A fala veio alinhada com o discurso de Lula no evento que aconteceu em Kazan, na Rússia. Por meio de uma videoconferência, o presidente disse que é “preciso trabalhar para que a ordem multipolar que almejamos se reflita no sistema financeiro internacional. Essa discussão precisa ser enfrentada com seriedade, cautela e solidez técnica, mas não pode ser mais adiada”.
O primeiro passo, segundo o líder brasileiro, é colocar na linha de frente os bancos nacionais de desenvolvimento, entre eles o Banco dos Brics, presidido pela ex-presidente do Brasil, Dilma Rousseff. “Eles irão estabelecer linhas de crédito em moedas locais, que reduzirão os custos de transação de pequenas e médias empresas”. Segundo Lula, o atual fluxo financeiro internacional funciona como um rio que leva às nações desenvolvidas. “As economias emergentes e em desenvolvimento financiam o mundo desenvolvido”, disse.
Caminhos para o petróleo
Dentro desta possibilidade, alguns setores podem encontrar novos caminhos (sejam eles bons ou ruins), como é o caso do petroleiro. Hoje a China é o maior importador de óleo brasileiro, respondendo por cerca de 46,3% em 2023. A participação já ultrapassou 60%, mas caiu com a maior demanda mundial diante da diminuição da oferta russa após a guerra com a Ucrânia.
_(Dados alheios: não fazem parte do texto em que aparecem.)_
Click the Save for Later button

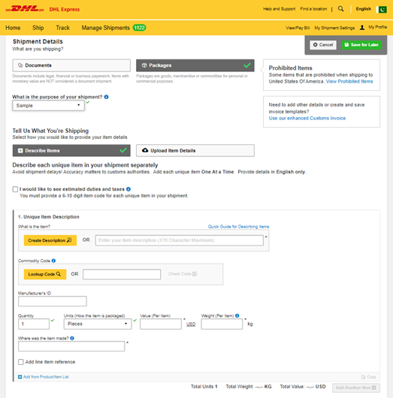(361, 45)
Quando falamos de exportações, 96% das realizadas em 2023 foram em dólar. Para Mikhailishin uma alternativa na forma de pagamento abriria o mercado de forma substancial aos países membros do bloco, além de evitar que grandes disparidades nas divisas provocadas pelo dólar desfaçam negócios entre as nações.
Mais cautelosa, a professora Luciana Maia Campos Machado, superintendente acadêmica e docente da Fipecafi, ressalta que a relevância da Petrobras no desenvolvimento econômico do Brasil exige cuidados e atenção especial com o setor. Segundo ela, entre janeiro e julho, o Brasil exportou US$ 27,8 bilhões de petróleo bruto e foi um dos motivos do equilíbrio das contas externas. “Em 2010 o setor representou quase 10% do PIB nacional, além do enorme impacto na balança comercial”, disse.
Diante de uma cadeia produtiva tão complexa e importante, é preciso ter calma antes de dar passos em direção ao desconhecido. Ainda que a política da boa vizinhança seja importante para o Brasil na relação com Rússia e China, dentro do jogo global, se faz imperativa a regra de “seguir o dinheiro” e, neste momento, o do Brasil aponta para o vizinho na América do Norte.